A rodada do Campeonato Brasileiro foi péssima para os mineiros. O Cruzeiro, líder até então da Série A, tropeçou em casa, perdeu para um fraco time do Ceará e deixou à mostra uma série de problemas, principalmente o elenco curto e o cansaço. A fadiga evidente de alguns jogadores, como Romero e Lucas Silva, principalmente, deixaram o meio-campo bem mais lento que o convencional, a recomposição defensiva frágil e determinantes para uma derrota, o que não ocorria há 16 jogos oficiais. O alerta foi ligado, principalmente para a diretoria, que com janela aberta, ainda não contratou nenhum jogador que pudesse chegar e agregar de imediato. No próprio elenco, nota-se desconfianças com algumas peças, como Walace, Japa, Kenji e outros, que poderiam, por exemplo, ou começarem ou entrarem durante a partida, mas acabaram sendo preteridos.

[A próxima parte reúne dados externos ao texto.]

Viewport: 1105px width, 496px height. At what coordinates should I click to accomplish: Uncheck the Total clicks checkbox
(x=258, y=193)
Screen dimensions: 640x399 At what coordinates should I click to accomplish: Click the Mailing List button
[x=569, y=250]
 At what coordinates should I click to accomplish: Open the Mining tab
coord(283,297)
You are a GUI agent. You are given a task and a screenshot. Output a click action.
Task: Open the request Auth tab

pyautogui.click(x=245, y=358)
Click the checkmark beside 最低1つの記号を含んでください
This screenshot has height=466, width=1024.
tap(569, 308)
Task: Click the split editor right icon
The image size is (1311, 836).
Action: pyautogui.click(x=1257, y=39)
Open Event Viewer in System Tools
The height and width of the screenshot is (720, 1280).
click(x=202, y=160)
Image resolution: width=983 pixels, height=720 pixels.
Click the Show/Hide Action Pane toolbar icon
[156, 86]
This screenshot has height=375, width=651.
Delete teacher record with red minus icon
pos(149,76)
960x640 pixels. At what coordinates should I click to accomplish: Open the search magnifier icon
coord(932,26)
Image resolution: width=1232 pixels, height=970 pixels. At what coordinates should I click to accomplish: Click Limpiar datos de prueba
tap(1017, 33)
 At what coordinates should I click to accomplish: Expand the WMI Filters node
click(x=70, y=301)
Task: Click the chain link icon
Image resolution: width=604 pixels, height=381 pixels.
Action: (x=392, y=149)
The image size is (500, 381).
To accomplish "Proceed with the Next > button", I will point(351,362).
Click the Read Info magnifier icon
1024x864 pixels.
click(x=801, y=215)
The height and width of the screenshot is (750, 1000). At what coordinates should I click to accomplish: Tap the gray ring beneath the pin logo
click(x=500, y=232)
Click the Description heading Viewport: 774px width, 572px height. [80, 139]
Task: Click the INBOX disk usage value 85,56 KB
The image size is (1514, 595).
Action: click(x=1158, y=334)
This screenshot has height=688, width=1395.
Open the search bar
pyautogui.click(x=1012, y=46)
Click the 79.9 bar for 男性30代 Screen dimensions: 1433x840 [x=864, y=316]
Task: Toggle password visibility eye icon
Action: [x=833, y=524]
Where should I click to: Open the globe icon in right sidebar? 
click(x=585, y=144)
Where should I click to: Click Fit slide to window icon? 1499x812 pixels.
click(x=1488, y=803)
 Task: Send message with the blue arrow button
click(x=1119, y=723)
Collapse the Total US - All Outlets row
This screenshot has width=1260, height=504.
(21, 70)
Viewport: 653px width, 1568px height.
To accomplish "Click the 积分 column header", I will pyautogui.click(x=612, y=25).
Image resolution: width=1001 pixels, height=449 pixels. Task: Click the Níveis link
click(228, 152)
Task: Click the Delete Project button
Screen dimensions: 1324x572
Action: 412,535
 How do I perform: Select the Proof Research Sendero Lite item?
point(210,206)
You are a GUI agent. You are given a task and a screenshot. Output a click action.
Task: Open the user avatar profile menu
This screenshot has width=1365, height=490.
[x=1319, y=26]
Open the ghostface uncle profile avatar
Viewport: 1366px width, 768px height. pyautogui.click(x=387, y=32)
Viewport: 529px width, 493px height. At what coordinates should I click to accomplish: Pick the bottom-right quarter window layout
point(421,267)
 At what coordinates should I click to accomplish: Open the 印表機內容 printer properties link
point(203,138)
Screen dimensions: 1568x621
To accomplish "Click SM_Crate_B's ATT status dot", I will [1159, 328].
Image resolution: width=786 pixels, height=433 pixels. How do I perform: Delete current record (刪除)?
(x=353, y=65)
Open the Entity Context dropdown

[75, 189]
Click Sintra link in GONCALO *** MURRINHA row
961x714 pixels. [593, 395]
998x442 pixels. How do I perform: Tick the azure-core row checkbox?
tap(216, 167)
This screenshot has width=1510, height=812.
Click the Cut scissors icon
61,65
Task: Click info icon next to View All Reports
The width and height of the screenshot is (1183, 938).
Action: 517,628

O Cruzeiro até pareceu que poderia golear de cara, com o goleiro do Ceará entregando o gol para Kaio Jorge. Na frente, o time não conseguiu manter nem ampliar o placar. Era o típico jogo que não se pode perder pontos. Não apenas não pontuou, levando a virada, como ainda viu, mais tarde, o Flamengo vencer o rival, Atlético, que chegou à tarceira derrota seguida, despencou na tabela para a 13ª posição e ainda vê, no retrovisor, outras equipes chegando (Grêmio e Vitória). Aliás, o Atlético até que tentou. Mas, talvez pelo mesmo problema do Cruzeiro, elenco curto e, pior, com problemas financeiros gravíssimos e dívidas que a cada dia aumentam e levam atletas à justiça – ou às notificações extrajudiciais -, a fase não ajuda e a tendência é que não melhore.
Já o América vive uma crise existencial imensa. Se antes quando acreditávamos que o América poderia ir, subir e ele decepcionava; agora não acreditamos e ele atende às expectativas. Mais um jogo sem vitória e, pior, aproximando de uma forma absurda do Z-4. Se entrar, não sai. Depois que o presidente Alencar disse que o elenco que ele mesmo montou era ruim, fraco e pediu desculpas, o time foi de mal a pior. Sobrou para o antigo técnico e, possivelmente, vai acabar sobrando para Enderson Moreira. O foco do Coelho, agora, é não cair e planejar 2026. Se cair, vai ser aquela draga – já vivida pelo clube – e que ele próprio demorou a sair.